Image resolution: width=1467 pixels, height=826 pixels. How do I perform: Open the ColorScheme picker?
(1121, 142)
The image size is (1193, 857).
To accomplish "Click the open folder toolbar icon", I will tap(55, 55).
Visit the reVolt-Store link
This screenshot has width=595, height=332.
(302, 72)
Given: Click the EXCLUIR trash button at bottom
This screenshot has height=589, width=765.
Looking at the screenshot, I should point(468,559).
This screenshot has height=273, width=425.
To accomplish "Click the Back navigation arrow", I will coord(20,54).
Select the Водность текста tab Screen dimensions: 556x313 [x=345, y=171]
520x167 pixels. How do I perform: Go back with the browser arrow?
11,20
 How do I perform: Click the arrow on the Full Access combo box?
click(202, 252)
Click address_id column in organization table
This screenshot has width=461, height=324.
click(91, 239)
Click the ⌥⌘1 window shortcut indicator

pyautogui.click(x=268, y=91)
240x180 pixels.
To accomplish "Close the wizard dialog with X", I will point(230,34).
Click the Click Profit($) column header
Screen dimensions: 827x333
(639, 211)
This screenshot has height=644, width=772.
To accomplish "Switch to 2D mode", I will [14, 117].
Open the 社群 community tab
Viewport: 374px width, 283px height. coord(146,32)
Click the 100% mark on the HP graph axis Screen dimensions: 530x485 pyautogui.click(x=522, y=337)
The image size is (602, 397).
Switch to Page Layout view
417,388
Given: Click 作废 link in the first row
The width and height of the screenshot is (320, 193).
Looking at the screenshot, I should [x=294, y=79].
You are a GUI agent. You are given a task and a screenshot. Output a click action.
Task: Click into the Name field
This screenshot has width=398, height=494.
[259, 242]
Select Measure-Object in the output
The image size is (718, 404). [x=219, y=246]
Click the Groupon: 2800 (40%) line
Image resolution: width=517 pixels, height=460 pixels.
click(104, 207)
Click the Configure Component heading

PROBLEM TO WORK ON | Copy all the data. Match it exactly.

ANSWER BOX |
Image resolution: width=1467 pixels, height=826 pixels. How do I perform: Open the ColorScheme picker?
(1121, 142)
The image size is (1193, 857).
To accomplish "Click the open folder toolbar icon", I will tap(55, 55).
Visit the reVolt-Store link
This screenshot has width=595, height=332.
(302, 72)
Given: Click the EXCLUIR trash button at bottom
This screenshot has height=589, width=765.
Looking at the screenshot, I should point(468,559).
This screenshot has height=273, width=425.
To accomplish "Click the Back navigation arrow", I will coord(20,54).
Select the Водность текста tab Screen dimensions: 556x313 [x=345, y=171]
520x167 pixels. How do I perform: Go back with the browser arrow?
11,20
 How do I perform: Click the arrow on the Full Access combo box?
click(202, 252)
Click address_id column in organization table
This screenshot has width=461, height=324.
click(91, 239)
Click the ⌥⌘1 window shortcut indicator

pyautogui.click(x=268, y=91)
240x180 pixels.
To accomplish "Close the wizard dialog with X", I will point(230,34).
Click the Click Profit($) column header
Screen dimensions: 827x333
(639, 211)
This screenshot has height=644, width=772.
To accomplish "Switch to 2D mode", I will [14, 117].
Open the 社群 community tab
Viewport: 374px width, 283px height. coord(146,32)
Click the 100% mark on the HP graph axis Screen dimensions: 530x485 pyautogui.click(x=522, y=337)
The image size is (602, 397).
Switch to Page Layout view
417,388
Given: Click 作废 link in the first row
The width and height of the screenshot is (320, 193).
Looking at the screenshot, I should [x=294, y=79].
You are a GUI agent. You are given a task and a screenshot. Output a click action.
Task: Click into the Name field
This screenshot has width=398, height=494.
[259, 242]
Select Measure-Object in the output
The image size is (718, 404). [x=219, y=246]
Click the Groupon: 2800 (40%) line
Image resolution: width=517 pixels, height=460 pixels.
click(104, 207)
Click the Configure Component heading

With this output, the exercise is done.